Editoriais
São da responsabilidade do editor e transmitem a visão do diário sobre assuntos atuais – tanto nacionais como internacionais

O giro de Merkel

A chanceler alemã defende medidas social-democratas em uma mostra de pragmatismo

A democrata-cristã Angela Merkel encenou na quarta-feira o início de um novo mandato com música social-democrata. E o fez defendendo no Bundestag uma série de reformas que introduzem um giro social na política alemã. A coalizão com o SPD obriga Merkel a isso, mas a chanceler defendeu as medidas —que elevam consideravelmente o gasto público— com o mesmo ardor com que preconiza a austeridade para os parceiros europeus.

O pacote de reformas inclui a redução da idade da aposentadoria dos 67 anos aos 63 para quem contribua durante 45 anos, o que representará um custo adicional de 160 bilhões de euros nos próximos 15 anos. Aumentarão as ajudas para mães e para as pensões mais baixas —algo já previsto no programa da CDU— e será introduzido um salário mínimo de 8,50 euros por hora. Além disso, o Governo quer impor uma cota feminina de 30% nos conselhos de administração das empresas em Bolsa.

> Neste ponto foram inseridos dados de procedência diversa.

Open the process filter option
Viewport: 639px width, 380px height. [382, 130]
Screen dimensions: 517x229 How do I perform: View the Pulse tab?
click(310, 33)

Dá a impressão de que os social-democratas de Sigmar Gabriel —vice-chanceler e superministro da Economia e Energia— estão marcando o rumo, mas Merkel —que nas negociações para formar o Governo neutralizou as propostas fiscais do SPD— não se mostra em absoluto incomodada com o novo caminho. Além de seu jogo de cintura, a chanceler sabe que a popularidade destas medidas compensa as críticas do patronato, de parte da CDU e inclusive do ex-chanceler social-democrata Gerhard Schröder, que em 2003 capitaneou as reformas que sentaram as bases do espetacular crescimento alemão, mas que afundaram nas urnas seu partido.

Estas críticas assinalam que o plano é inviável por uma simples razão demográfica, e que vai supor uma sobrecarga para as jovens gerações. A reforma energética também é incerta: o apagão nuclear se topa com o paradoxo de que, atualmente, a principal fonte de eletricidade é o poluente carvão, acima de renováveis fortemente subsidiadas.

Do sucesso de ambas as apostas dependem as possibilidades de Gabriel nas eleições de 2017. Merkel, por sua vez, reiterou o compromisso de não incorrer em novos endividamentos a partir de 2015, e, em um piscar de olhos para seu eleitorado, advertiu que não tolerará que a livre circulação de trabalhadores na UE se traduza em abusos dos benefícios sociais. Arranca na Alemanha um interessante exercício de coabitação marcado pelo pragmatismo.